_Collected data_:

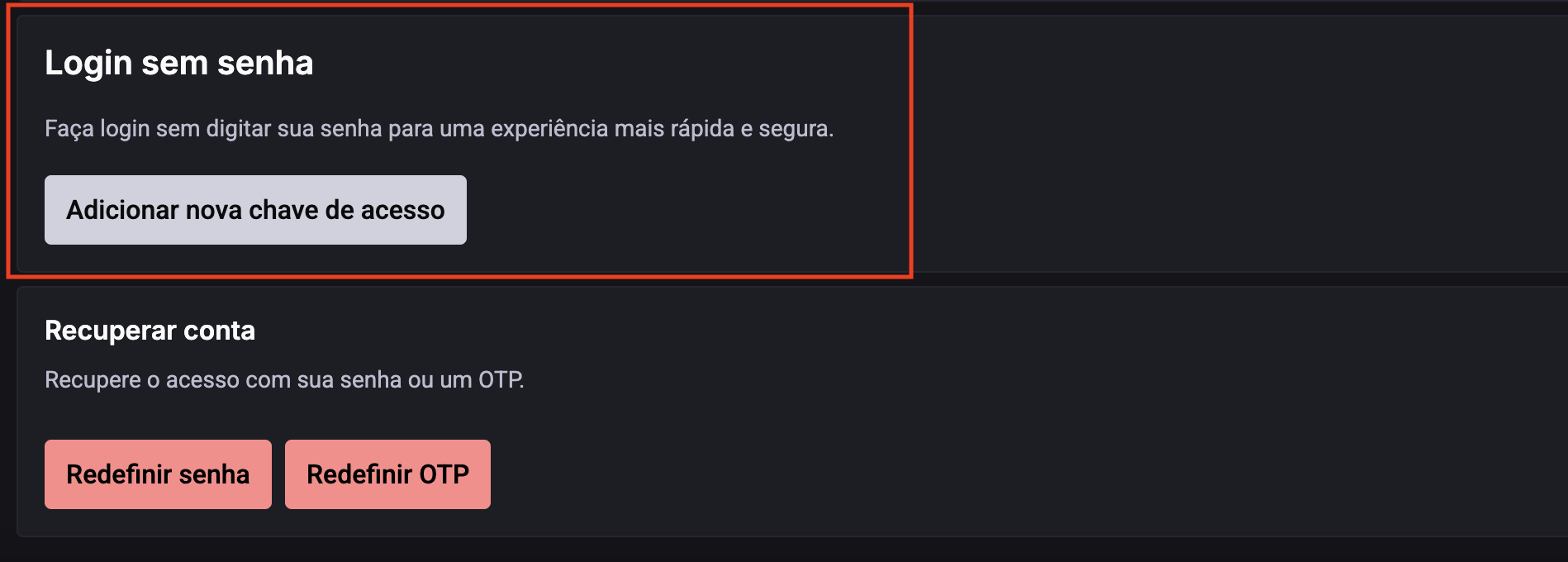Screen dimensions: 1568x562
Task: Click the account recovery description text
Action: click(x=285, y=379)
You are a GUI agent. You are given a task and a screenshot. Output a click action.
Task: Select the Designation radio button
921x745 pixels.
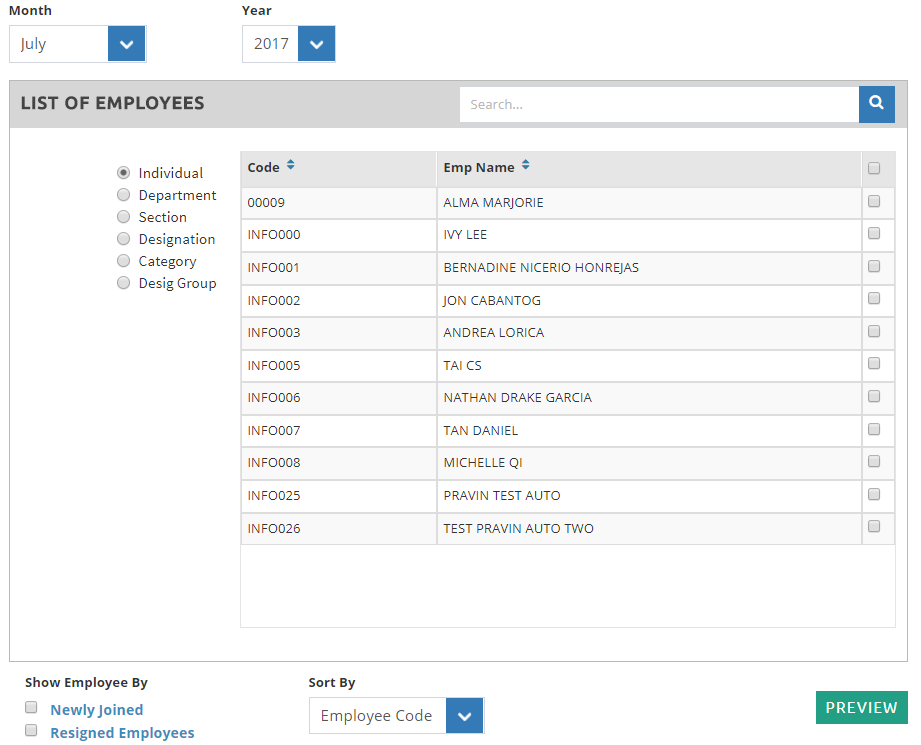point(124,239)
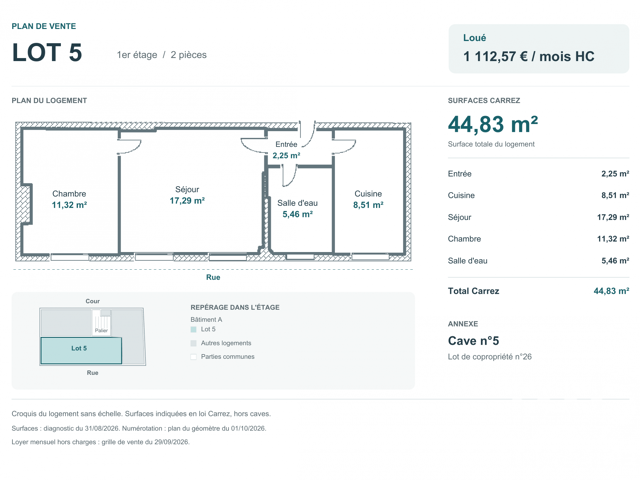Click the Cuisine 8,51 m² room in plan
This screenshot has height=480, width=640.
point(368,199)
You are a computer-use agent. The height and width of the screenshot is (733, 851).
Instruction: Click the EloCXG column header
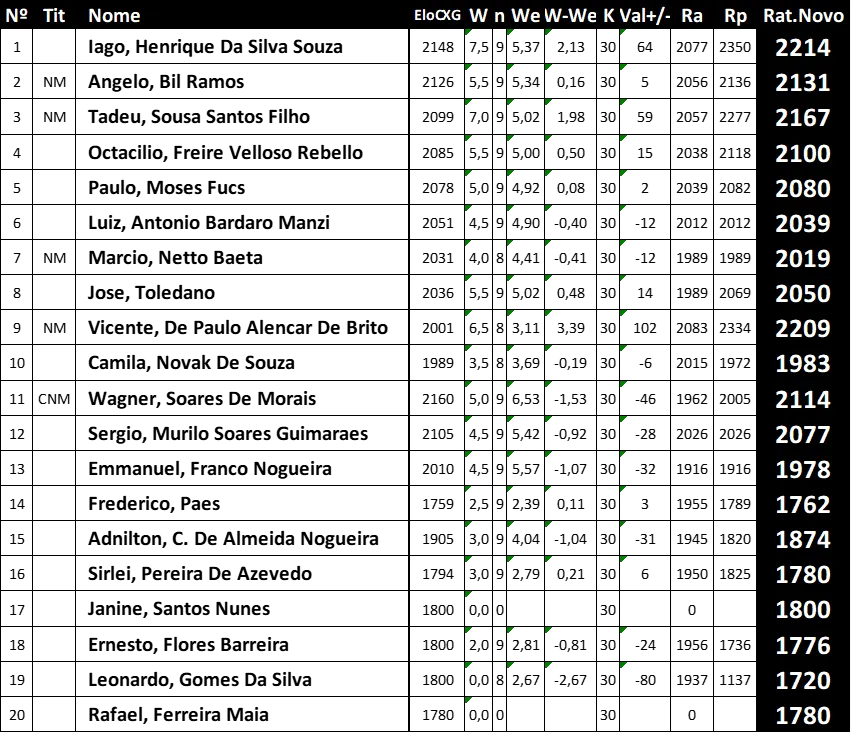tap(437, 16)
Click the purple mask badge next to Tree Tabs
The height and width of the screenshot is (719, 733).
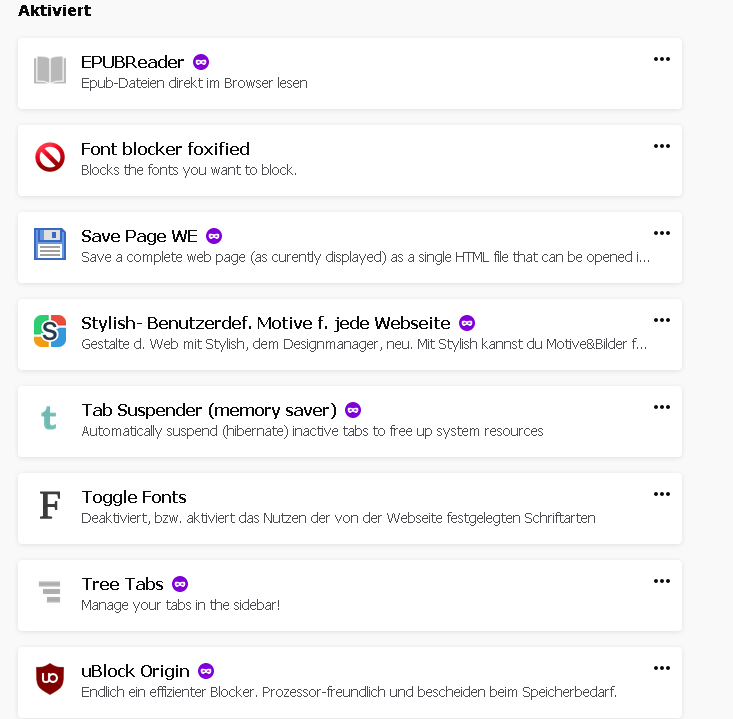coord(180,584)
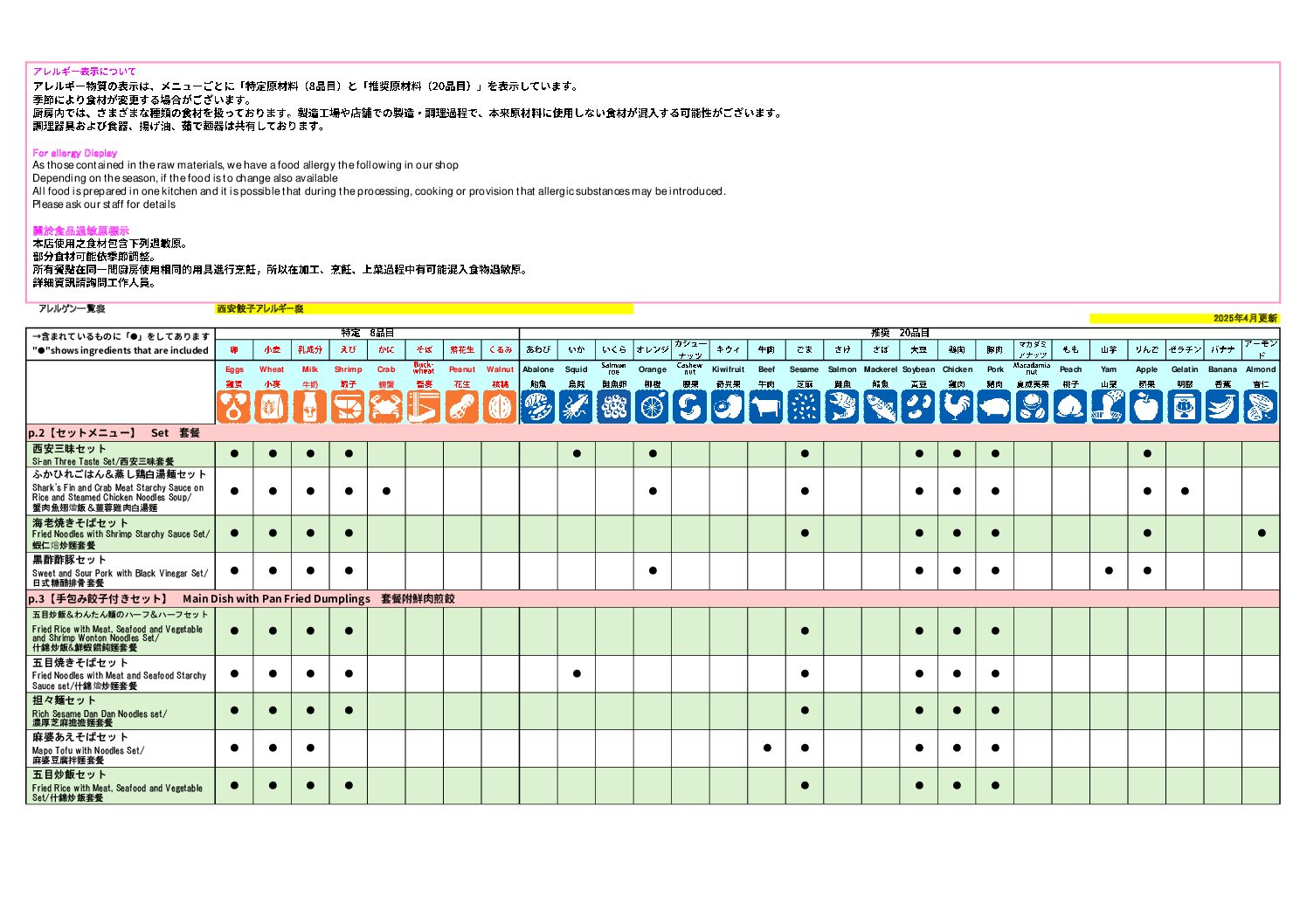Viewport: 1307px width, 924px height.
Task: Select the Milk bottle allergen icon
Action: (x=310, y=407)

_Problem description_:
Repeat the lines of the records verbatim, starting at the line containing "You are a GUI" and stopping after the final line. Images stay out.

_Response below_:
You are a GUI agent. You are given a task and a screenshot. Output a click action.
Task: Select the Designation radio button
921x745 pixels.
point(124,239)
Click the Cuisine 8,51 m² room in plan
This screenshot has height=480, width=640.
point(368,199)
You are a computer-use agent. The height and width of the screenshot is (733, 851).
Instruction: Click the EloCXG column header
tap(437, 16)
Click the purple mask badge next to Tree Tabs
The height and width of the screenshot is (719, 733).
coord(180,584)
Viewport: 1307px width, 924px height.
Task: Select the Milk bottle allergen icon
Action: (x=310, y=407)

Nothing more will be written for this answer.